What kind of curriculum and options are available?

Charter schools must meet the requirements of a basic education as defined by Alberta Education and described in the provincial curriculum. Students write PATs and diploma exams, the same as public schools.

A day at the Holden Rural Academy will include in-class learning, as well as practical, hands-on learning.

After a morning devoted to core courses, students will be able to choose from a variety of projects, many of them off-campus. The entire afternoon will be devoted to that option, for several weeks at a time. Students can then choose to try a new opportunity or may continue in the same one
• Sports: hockey, swimming, fitness training, baseball, dance or a combination.
• Fine Arts: Drama at the theatre, Art classes at the Gallery.
• Automotive & HD Mechanics
• Woodshop/Construction
• Culinary Skills – in the commercial kitchen at the community hall
• Apprenticeship (RAP) or work experience, Green Certificate
• Interested in Horticulture, Forensic Science, Photography, Law, Accounting? We can facilitate online courses for almost any interest. We are planning to make space, supervision and assistance available to students taking online courses.
• Does your career pathway require a heavier academic load? Find the right balance of academic courses and off-campus opportunities that will help you succeed.

Our staff are working together with students and families to develop an education plan that has clear expectations for academic achievement, and helps students develop career goals.

Senior high students will have access to all the courses required for a high school diploma.

Off-Campus Programming: Alberta Education has developed programs for vocational education. The school will facilitate the use of RAP (Registered Apprenticeship Program), Green Certificate, Dual Credit, Work Experience, job shadowing and career internships. CTS courses or locally developed courses will be offered to prepare students for successful off-campus placements.
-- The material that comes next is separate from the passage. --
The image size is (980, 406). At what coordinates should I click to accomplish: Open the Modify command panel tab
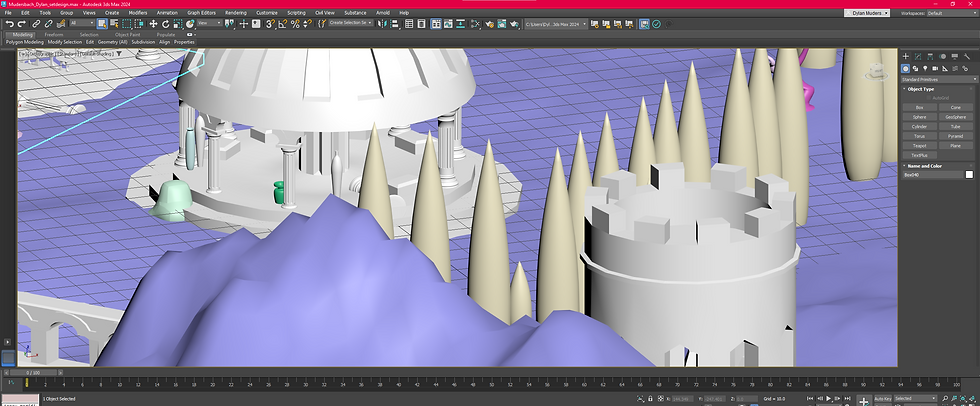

Future plans include the development of an all-school project that would incorporate trades, technology, engineering, marketing, research and innovation. Students would develop a business plan, and work through complex decisions similar to what a small business owner would make, taking ownership of the business from idea conception to the sale of a physical product. Students will naturally cultivate authentic problem-solving skills, while achieving curricular outcomes, in a non-traditional setting. Examples from other schools include small-scale manufacturing, a student-led farm, greenhouse production, and design with digital fabrication.